Linguaggi di programmazione Cybersecurity

Il tema della cybersecurity è uno dei più scottanti attualmente, soprattutto dopo i passati eventi che hanno visto emergere minacce di spessore come i ramsonware.

Proprio da uno degli studi più recenti, che ha coinvolto i linguaggi di programmazione più diffusi ed utilizzati, sono emerse alcune vulnerabilità preoccupanti e di cui si ignorava l'esistenza.

Un consiglio made in Italy

La segnalazione proviene da un nostro esponente italiano, Fernando Arnaboldi, personalità impegnata come ricercatore senior all'interno dell'azienda di sicurezza IOActive.

L'uomo ha infatti portato alla luce varie falle provenienti da software noti, come JavaScript, Perl, PHP, Python e Ruby, tutti utilizzati in molteplici settori, per esempio dal data journalism alla data analysis. Questo è stato possibile grazie al "fuzzing test", anche detto "fuzz", una pratica di analisi che invia dati casuali per testare eventuali crash o anomalie all'interno dei programmi.

Tuttavia, va sottolineato che il programma di test utilizzato da lui stesso è una versione che ha personalizzato e che ha ribattezzato con denominativo "XDiFF". Questo consiste in un fuzzer differenziale appositamente creato per il testing comportamentale dei linguaggi di programmazione e di tutte le loro funzioni di base, e ne è inoltre stato stato rilasciato il suo codice sorgente in open source su GitHub.

Errori inaspettati

Tutto ciò risulta essere problematico sotto tanti punti di vista.

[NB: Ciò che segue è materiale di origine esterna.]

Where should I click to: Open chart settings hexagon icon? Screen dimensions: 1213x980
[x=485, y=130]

Prima di tutto è inusuale che programmi rinomati come Python, o NodeJS, riportino errori di tale spessore, come la possibilità di rivelare parzialmente parti di file su cui si sta lavorando.

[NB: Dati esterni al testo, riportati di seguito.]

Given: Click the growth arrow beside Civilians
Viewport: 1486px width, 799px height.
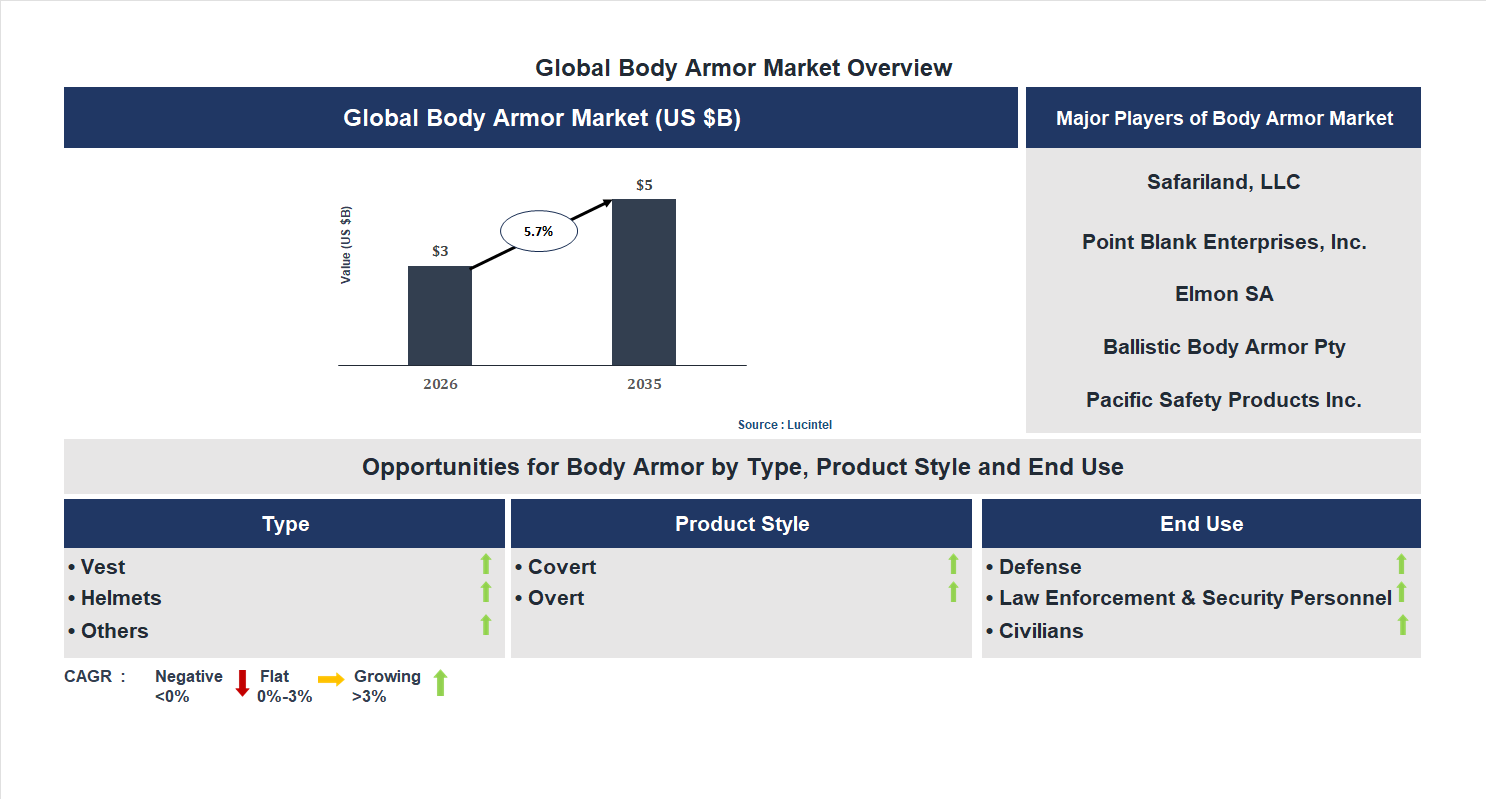Looking at the screenshot, I should (1402, 624).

Arnaboldi ha però preso le difese di tali software, spiegando come questo possa essere dovuto alla semplificazione delle procedure di sviluppo su tali strumenti per permettere a tutti i neofiti di farne un uso più intuitivo e meno frustrante, una procedura ormai avviata tempo fa.

Nonostante le lodevoli intenzioni, questi fattori vanno tenuti in considerazione per tutelare gli utenti che ne fanno uso, soprattutto coloro che fanno parte della categoria "alle prime armi" e che non sono avvezzi al tema della cybersecurity.